2019年のCESで展示された「8C-B30A」

 業界内では会社としての体力やカメラ販売のノウハウ不足も聞かれたところだが、20年3月頃には東京オリンピックの延期が決定し、テレビも含めた8K商品戦略全体が見直されることとなった影響は、小さくなかっただろう。

 レンズ面でも、マイクロフォーサーズで8Kはなかなか厳しい。そもそもマイクロフォーサーズは小型・軽量がウリのシステムであり、レンズも8K解像度に対応できるものは少ない。またシネレンズも少ない。レンズバリエーションという点で考えれば、シネレンズが多いスーパー35(APS-C)かフルサイズが現実的だろう。

 このオリンピック1年延期は、AV家電メーカーにとっては戦略の見直しを余儀なくされたが、映像制作業界では一部好意的に受け止められたところもある。20年の段階ではまだ8Kの準備が間に合わないが、あと1年猶予ができたことで間に合うかも、といった期待もあったのは事実だ。

 フルサイズミラーレスでいち早く8Kに対応したのは、キヤノンだった。20年7月に発売された「EOS R5」だ。キヤノンにとって、「5」は特別な数字である。そもそもデジタル一眼で映画のような動画を撮影するというソリューションを生み出したのが、「EOS 5D Mark II」だったからだ。

# 保存データ:
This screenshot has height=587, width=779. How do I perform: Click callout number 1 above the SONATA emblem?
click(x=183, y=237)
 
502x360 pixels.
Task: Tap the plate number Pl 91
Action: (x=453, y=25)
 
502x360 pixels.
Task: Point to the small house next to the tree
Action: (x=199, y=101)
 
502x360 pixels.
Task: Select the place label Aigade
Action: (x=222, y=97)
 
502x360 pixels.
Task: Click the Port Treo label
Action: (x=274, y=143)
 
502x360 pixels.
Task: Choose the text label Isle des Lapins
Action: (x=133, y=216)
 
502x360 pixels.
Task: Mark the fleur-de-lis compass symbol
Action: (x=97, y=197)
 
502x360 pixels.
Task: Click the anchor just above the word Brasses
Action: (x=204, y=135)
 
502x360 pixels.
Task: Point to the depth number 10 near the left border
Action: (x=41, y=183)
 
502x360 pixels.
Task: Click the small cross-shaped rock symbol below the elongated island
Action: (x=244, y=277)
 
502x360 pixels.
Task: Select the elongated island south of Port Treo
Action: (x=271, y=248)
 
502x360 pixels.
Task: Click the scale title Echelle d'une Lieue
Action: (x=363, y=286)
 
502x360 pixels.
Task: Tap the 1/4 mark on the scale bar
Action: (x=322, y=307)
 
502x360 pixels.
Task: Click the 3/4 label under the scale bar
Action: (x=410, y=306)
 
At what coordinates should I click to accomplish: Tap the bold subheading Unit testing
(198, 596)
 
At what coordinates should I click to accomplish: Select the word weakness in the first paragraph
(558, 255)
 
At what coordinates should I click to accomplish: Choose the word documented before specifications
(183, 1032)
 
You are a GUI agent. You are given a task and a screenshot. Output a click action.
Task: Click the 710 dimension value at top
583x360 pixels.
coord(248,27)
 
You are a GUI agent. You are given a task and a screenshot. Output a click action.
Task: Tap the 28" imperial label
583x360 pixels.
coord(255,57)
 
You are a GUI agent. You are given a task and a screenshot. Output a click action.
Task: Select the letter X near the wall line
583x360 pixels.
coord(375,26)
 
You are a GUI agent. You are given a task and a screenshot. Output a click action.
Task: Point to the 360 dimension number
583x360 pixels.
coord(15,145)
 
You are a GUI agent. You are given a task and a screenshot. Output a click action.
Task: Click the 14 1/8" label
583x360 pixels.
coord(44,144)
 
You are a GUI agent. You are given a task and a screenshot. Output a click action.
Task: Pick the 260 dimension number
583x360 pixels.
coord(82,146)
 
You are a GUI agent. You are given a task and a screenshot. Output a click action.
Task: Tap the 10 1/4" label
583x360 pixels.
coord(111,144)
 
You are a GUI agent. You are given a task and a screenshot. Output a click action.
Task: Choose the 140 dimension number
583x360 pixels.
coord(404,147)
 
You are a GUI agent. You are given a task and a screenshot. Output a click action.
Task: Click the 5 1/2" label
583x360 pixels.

# 課題の内容:
(a) 一覧の中から、文字列「Point」を含む行をすべて抜き出して示してください。
(b) 8Kカメラに関する文章の続きを、最後の文の後から書いてください。

# 想定される解答:
(a)
Task: Point to the small house next to the tree
Task: Point to the depth number 10 near the left border
Task: Point to the 360 dimension number

(b)
 最初に登場したミラーレスタイプの8Kカメラということで、後処理でいろいろやることを念頭に置いた作りとなった。8K UHDサイズ(7680×4320)だけでなく、8K DCIサイズ(8192×4320)の2種類の8Kモードを搭載している。また8K DCIではRAW記録にも対応したほか、両8KフォーマットでAll-Intraフレームでの撮影もサポートした。フレームレートは29.97、24、23.98に対応した。

 つまり本来なら20年の夏に火が付くはずだったテレビ8Kだけにフォーカスせず、デジタルシネマにも対応できるようにという配慮が見られる。ただこれはタイミング的に見ても、東京オリンピック延期はあまり関係なく、最初からそういう商品企画だったものと思われる。キヤノンはテレビ事業を持っておらず、シャープのように8Kテレビとの連動性に重点を置いていない。

 実際22年3月には、これをベースにしたシネマカメラ「EOS R5C」を商品化している。つまりR5は静止画カメラのフラッグシップというポジションで、これで8K動画のマーケットを探る前哨戦的な意味合いもあったのだろう。24年8月には「EOS R5 MarkII」も登場している。

 キヤノンの面白いところは、フラッグシップだから8Kが撮れるというわけではないところだ。24年に登場した「EOS R1」は、6Kのカメラである。

 キヤノンから半年ほど遅れて8Kカメラに参入したのが、ソニーである。21年3月発売の「α1」は、ミラーレスの主力モデル「α7」とは違うフラッグシップモデルとして登場した。

 キヤノンのR5と違うのは、8KはUHDサイズのみで、DCIサイズには対応しなかったことだ。また記録は4:2:0/10bitで、同社得意のH.265ベースのXAVC HSとなった。映画向けのカラーグレーディングや合成を前提とした作りではなくビデオ向け、さらに言えば、Vlog向けの作りとなった。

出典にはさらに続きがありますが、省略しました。